AND I DID NOT QUESTION MYSELF. I DID NOT ASK MYSELF IF IT WAS "VALID"; I DID NOT CENSOR OR JUDGE OR CONTROL MYSELF IN ANY WAY.

It was beauty pure and untarnished. To me.

And that was what I have been doing these past months. I have, every day, gone to my piano and let my soul and spirit soar and roam and wander and flounder and resuscitate and shine and grow dark and become brilliant. I have done this all alone.

Sometimes the thoughts come unbidden. "What would this or that critic think of this?" or "What would my daddy think if he were alive" or "what would my piano teachers have thought"...and I have to SHUT DOWN THOSE VOICES.

Now I better understand what the great Salvador Dali was painting about when he created "The Persistence of Memory" and now I more fully know where Keith Jarrett goes and WHY HE CHOOSES TO GO THERE, in the face of so much opposition from his critics and his culture.

I should insert here that I have always lowered the bench to it's absolute lowest position.

And I went out and bought a suede padded swivel office chair that is armless and puts me at 17.5 inches off of the floor.

I have found that this position is breaking up old playing patterns and creating new ones.

It not only enhances touch and accuracy: it causes one to be very close to the keys without slouching.

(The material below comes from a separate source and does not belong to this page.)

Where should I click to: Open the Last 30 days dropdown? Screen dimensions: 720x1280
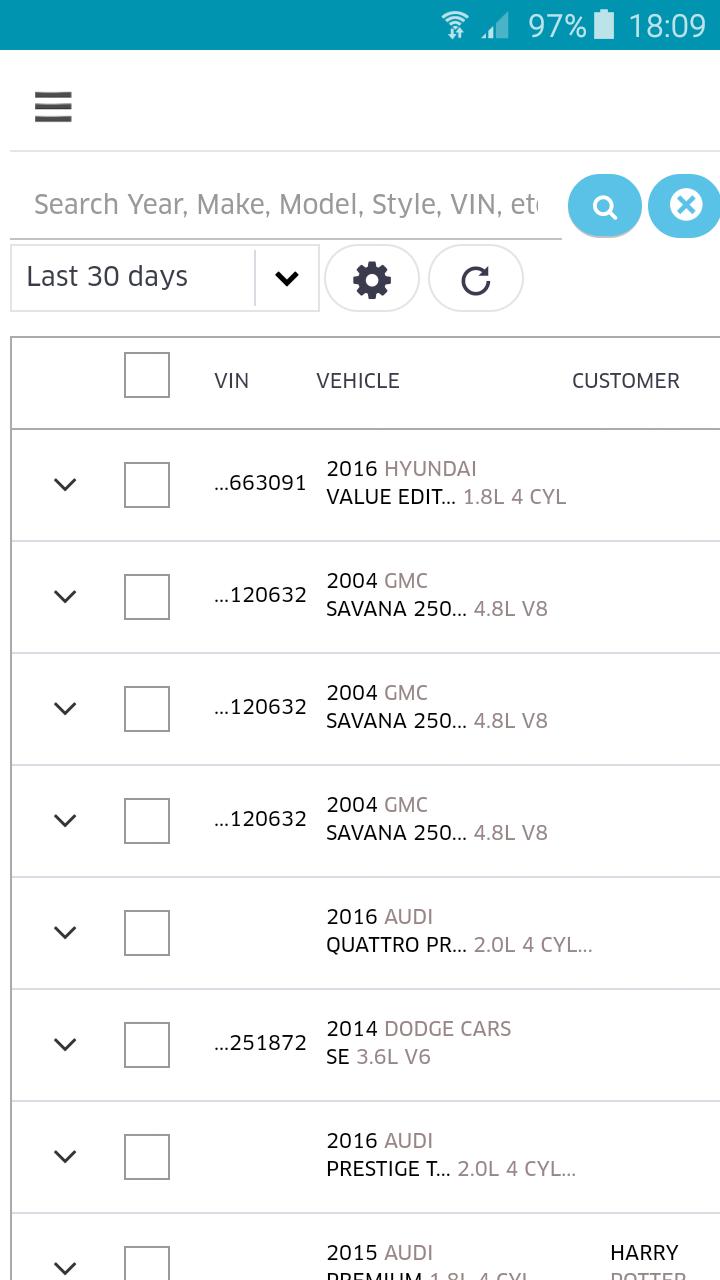(165, 278)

I have to sit up, and not slouch down, to touch the keys, and the sensitivity and RANGE of touch is vastly greater for me.

The WAY in which I touch the piano changed immediately. It's like a different instrument.

Music is like a river that's always moving, sometimes rushing, sometimes whispering by. Always carrying me along. Sometimes even in directions I'm not sure I should be going.

I never know where it will take me. We never know that, do we?

We, as artists and musicians and poets, in a dimming, darkening age, are often the last to know where we're headed with our creativity.

All I can say with any certainty is that listening to Glenn Gould has changed me in some fundamental way, at least for now.

And I need to let that happen.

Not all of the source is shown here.